Without the use of microsurgical techniques, vasectomy reversal is successful in only 40 – 50% of cases. Success is defined as the presence of sperm in the ejaculate. The use of microsurgical techniques allows for more precise approximation of the ends of the vas deferens and results in higher success rates.
As the next section discusses, the time from the vasectomy does play a role in the overall success of vasectomy reversals. The more years that have passed since the vasectomy was performed the higher the chance that a vasoepididymostomy will need to be performed, thus decreasing the chance of success. However, most patients do not require vasoepididymostomies no matter how long out the vasectomy has been. Vasectomies that are 30 years old have been successfully reversed.
Dr. Schow’s personal statistics for patency rates (defined as more than one million sperm in the ejaculate) after vasectomy reversals based on review of the last 1800 patients are:
97% if Dr Schow performs a bilateral vasovasostomy (no matter how long it has been since your original vasectomy)
95% for all patients including redo procedures and patients up to 38 years from the vasectomy
Fifty percent of the patients in this group achieved a pregnancy within one year of the vasectomy reversal, some as soon as one month from the surgery. Dr. Schow performs about 6 – 8 vasectomy reversals per week.
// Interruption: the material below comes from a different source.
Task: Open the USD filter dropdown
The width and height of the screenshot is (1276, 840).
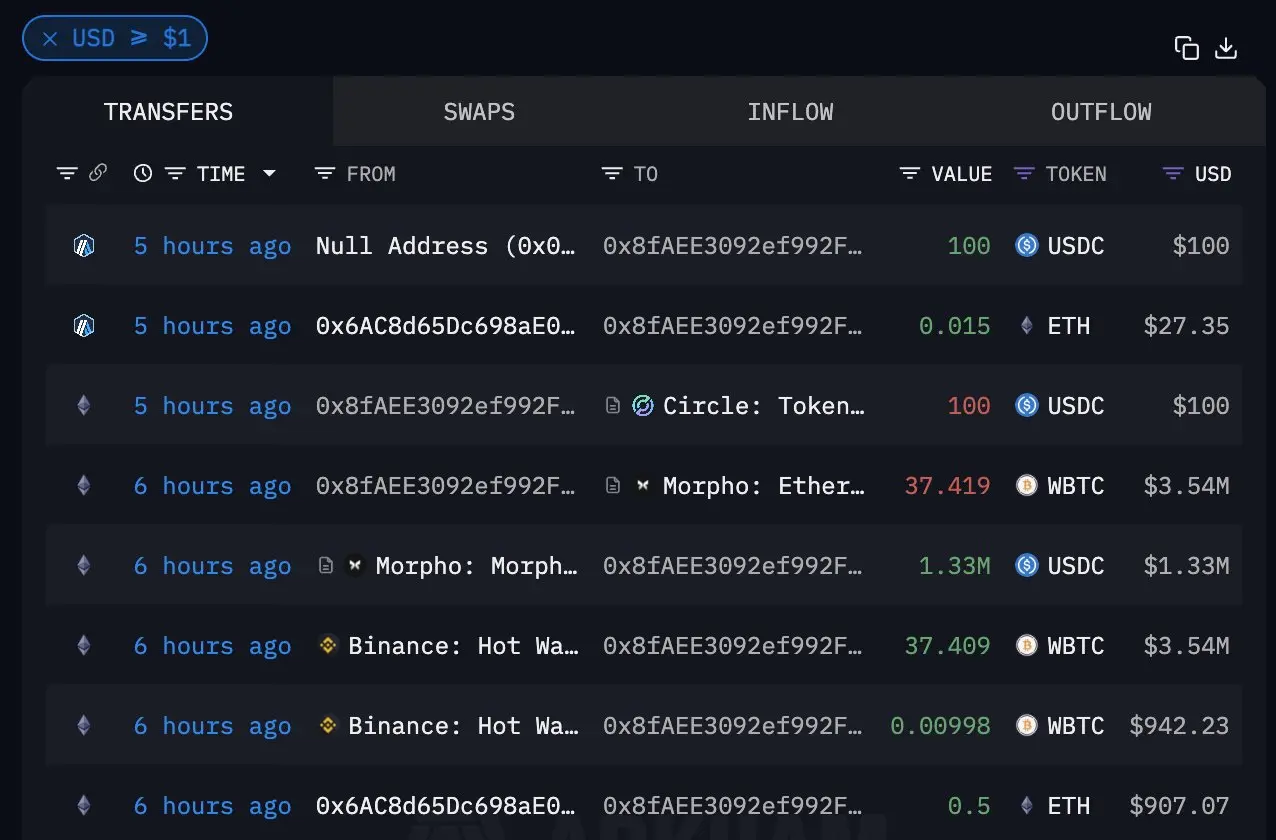Action: (x=1173, y=174)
Who is a Candidate for Vasectomy Reversal?
Essentially any man who has had a vasectomy is a candidate for vasectomy reversal. The advent of microsurgical techniques makes possible vasectomy reversal at any time after vasectomy. It is rare that a vasectomy reversal cannot be accomplished. A recent study by one of the largest research groups on vasectomy reversals, 1,247 men, reveals that successful pregnancies can be achieved even when the vasectomy has been performed 20 years previously, Figure 4. As can be seen from this study, the sooner the vasectomy is reversed, the better the results. For these reasons, couples that are considering vasectomy reversal should not delay the surgery.
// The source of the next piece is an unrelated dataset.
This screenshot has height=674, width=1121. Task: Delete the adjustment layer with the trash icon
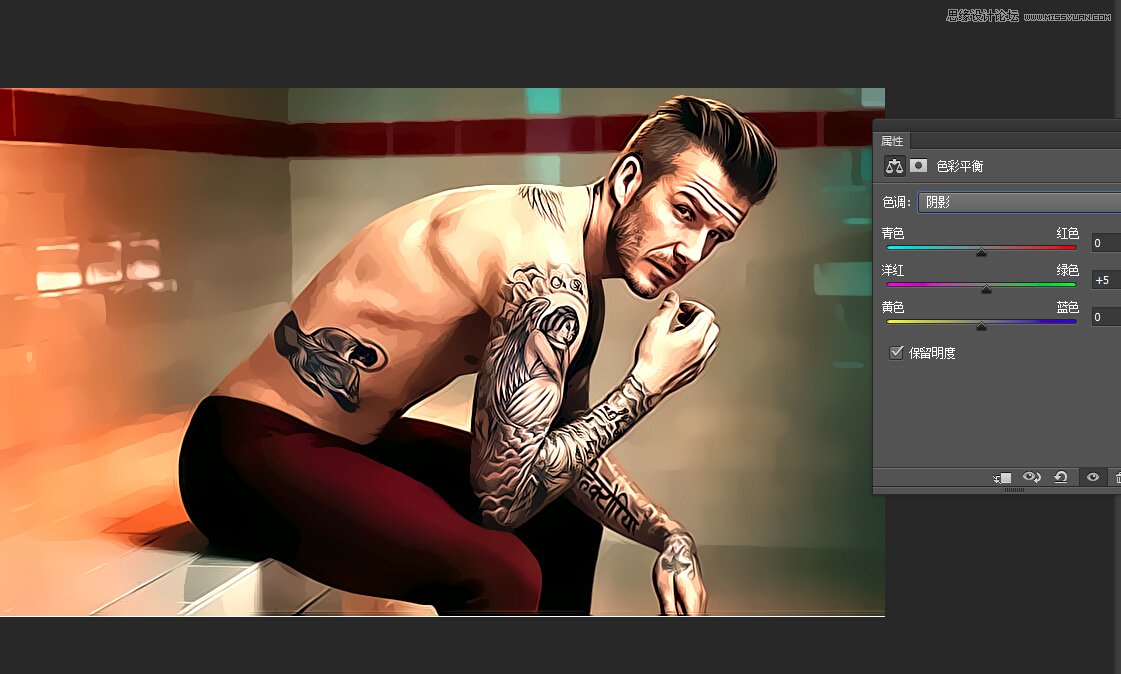(x=1117, y=478)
Expectations Before, During And After Surgery
No specific testing is required before surgery. A pre-operative health assessment by your primary doctor along with some basic lab tests will need to be performed before surgery. Men over the age of 50 years old usually will need to have an EKG performed.
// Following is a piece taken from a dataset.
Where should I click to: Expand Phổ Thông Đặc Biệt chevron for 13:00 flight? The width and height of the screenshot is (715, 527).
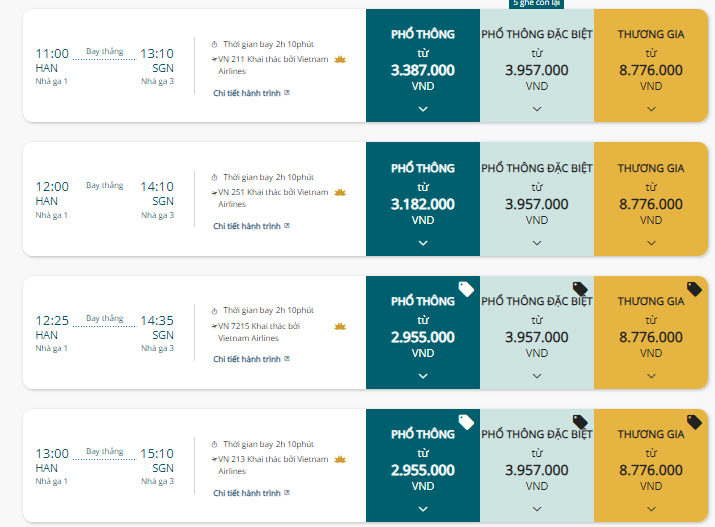tap(537, 509)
Spouses / significant others who have concerns regarding their fertility status should have an evaluation by an obstetrician/gynecologist before making a decision to have a vasectomy reversal.
Vasectomy reversals take place at the MMHC Surgery Center. See the Visiting MMHC’s National Vasectomy Reversal Center for a description of the typical visit.
Dr. Schow is able to perform the surgery with either intravenous sedation and local anesthesia or general anesthesia. The CRNA will review the differences between the two types of anesthesia and together you will make a decision as to which method works best for you. Under Dr. Schow’s care vasectomy reversals typically require 1 ½ to 2 hours to complete. Either type of anesthesia provides sufficient patient comfort during the procedure.
Patients are usually discharged to home 15-30 minutes after the surgery. Discomfort is quite variable but typically is not much more severe than the original vasectomy. Pain medication will be prescribed. Most of the discomfort is usually resolved within 3 to 4 days. Strenuous activity such as lifting more than 10 pounds, running or jogging is not recommended for 4 weeks after surgery. Sexual activity can be resumed four weeks after surgery.